Network Fabrics#

Building systems by SU provide the most efficient designs. However, if a different node count is required due to budgetary constraints, data center constraints, or other needs, the fabric should be designed to support the full SU, including leaf switches and leaf-spine cables, and leave the portion of the fabric unused where these nodes would be located. This will ensure optimal traffic routing and ensure that performance is consistent across all portions of the fabric.

DGX SuperPOD configurations utilize four network fabrics:

  • Compute Fabric

  • Storage Fabric

  • Ethernet Fabric with two network segments

    • Inband Network

    • Out-of-band Network

Figure 5 shows the ports on the back of the DGX B300 CPU tray and the connectivity provided. The compute fabric ports are on the edges of the compute tray and provide access to all eight GPUs. Each pair of in-band management and storage ports provide parallel pathways into the DGX B300 system for increased performance. The BMC port is used for BMC access.

_images/image6.png

Figure 5 DGX B300 network ports#

Compute Fabric#

Figure 6 shows the compute fabric layout for the full 512-node DGX SuperPOD. Each group of 64 nodes is rail-aligned. Traffic per rail of the DGX B300 systems is always one hop away from the other 64 nodes in a SU. Traffic between nodes, or between rails, traverses the spine layer.

The Spectrum-X based compute fabric features a twin-planar design (denoted in blue and green). Each GPU has 2x 400GbE connectivity through two different planes. The multi-planar design provides not only the high performance and low latency required for AI training, but it also enhances the fault tolerance as two independent data paths are available. A single switch failure, transceiver failure or cable failure will not lead to a catastrophic job abortion. Instead, the application can continue to operate on ½ of the original bandwidth.

Aim of the task:
Using the network fabrics text, answer each item briefly:
(a) If a different node count is required, what should the fabric still be designed to support?
(b) How many nodes make up each rail-aligned group in the compute fabric layout?
(c) After a single switch, transceiver or cable failure, on what share of the original bandwidth can the application continue to operate?

Information provided:

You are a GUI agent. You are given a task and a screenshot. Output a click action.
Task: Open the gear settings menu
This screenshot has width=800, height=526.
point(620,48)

Result of the exercise:
(a) The full SU, including leaf switches and leaf-spine cables.
(b) 64 nodes.
(c) ½ of the original bandwidth.